Vivemos numa sociedade interessante e preocupante e, ao mesmo tempo, marcada pela incerteza e instabilidade crescentes, nesta comunidade, percebemos o domínio da tecnologia e dos valores materiais, onde o dinheiro e a ganância financeira predominam. Uma sociedade marcada por grandes contradições, onde a régua do sucesso está atrelado aos rendimentos, aos valores monetários, as propriedades, as ações, as obras de arte e atrelada aos bens de luxo, nesta sociedade, os valores do sucesso estão no ter, no possuir ou, principalmente, no parecer ter.
Nesta sociedade, o poder do dinheiro é irrefutável, todos que os criticam são vistos como inimigos, delinquentes e devem ser eliminados, são aceitos os subservientes, os fracos e os entreguistas, aqueles que aceitam os valores da barbárie em prol de seu enriquecimento momentâneo, deixando os valores da solidariedade, da empatia e do humanismo e passam a abraçar valores temporários e se esquecem de que a história seria cruel a estes personagens.
O mundo contemporâneo é dominado pelo poder do capital, o dinheiro compra consciência, adquire empresas e destrói os seus concorrentes, acreditando que foi uma gestão eficiente e profissionalizada e pouco conhece os meandros da selvageria que comanda o mundo dos negócios, marcado por sabotagem e por chantagem, comprando uma justiça ineficiente, cara e muitas vezes corrupta, usando o poder do capital para contratar profissionais capacitados tecnicamente e desprovidos de valores morais, com isso, perpetua as desigualdades, as violências simbólicas, gerando calafrios, medos e desesperanças.

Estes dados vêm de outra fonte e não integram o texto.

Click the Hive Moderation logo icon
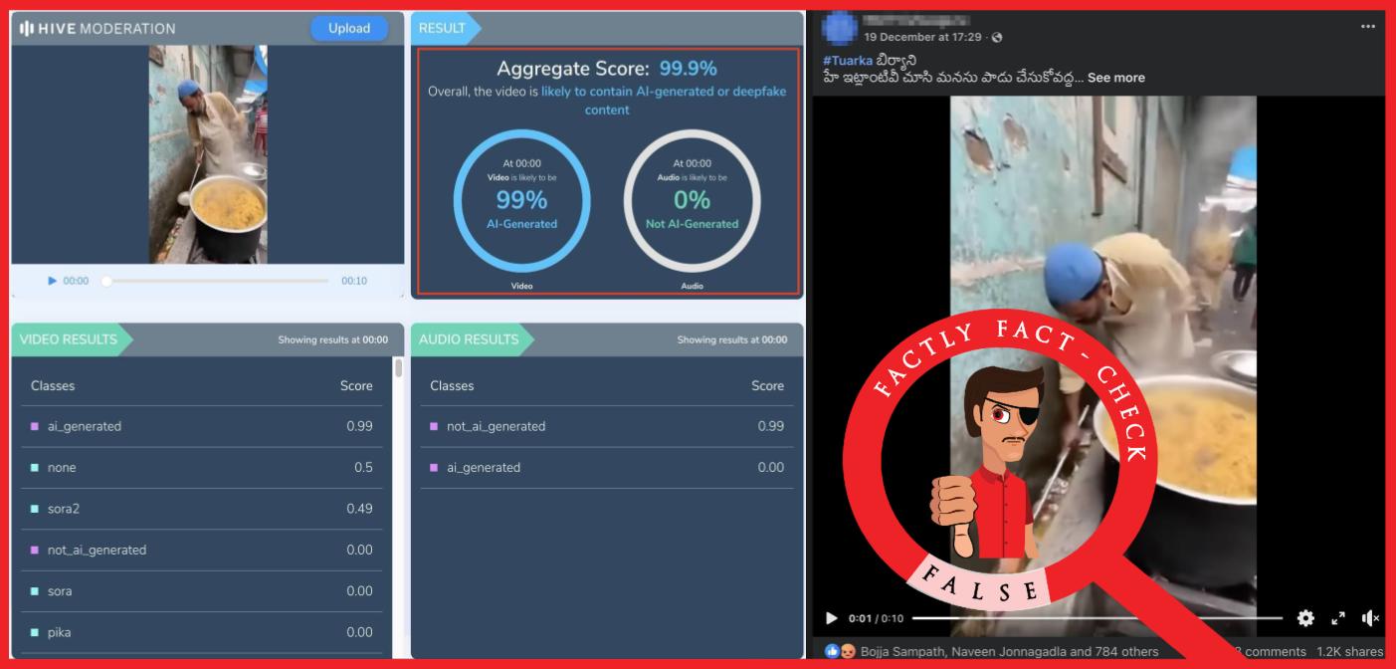 pos(27,29)
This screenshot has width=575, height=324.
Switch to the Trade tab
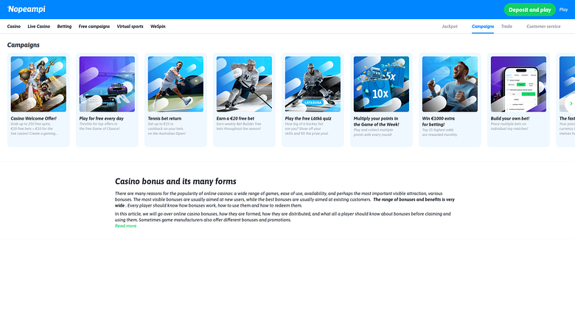pyautogui.click(x=506, y=27)
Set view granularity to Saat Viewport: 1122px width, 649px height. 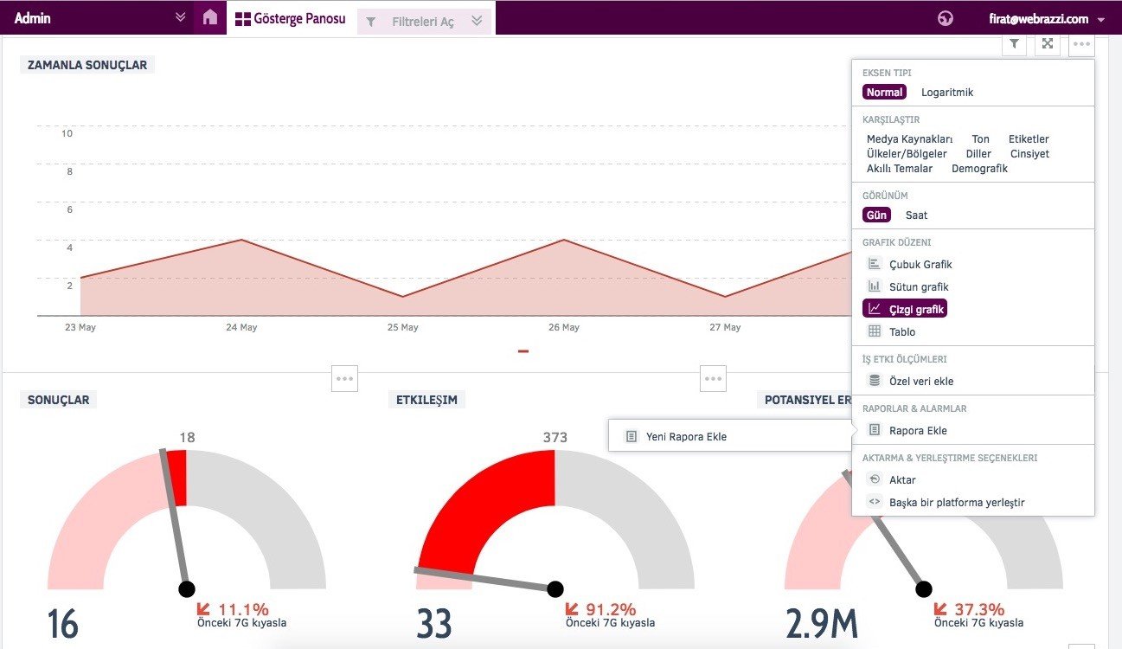click(916, 215)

Vivemos numa sociedade onde o poder do capital passou a controlar as mídias, a imprensa e as redes sociais, controlando as informações, impedindo as discussões saudáveis, limitando a liberdade e consolidando um verdadeiro pensamento único, afinal, as grandes revistas, os canais de televisão e a chamada mídia tradicional passaram a ser comandadas por agentes financeiros e grandes bancos de investimentos, controlando as redações, interditando o debate político, limitando as discussões econômicas, divulgando inverdades, espalhando fake News, dispensando profissionais que pensam diferente, com isso, limitam o debate, o pluralismo e a imparcialidade.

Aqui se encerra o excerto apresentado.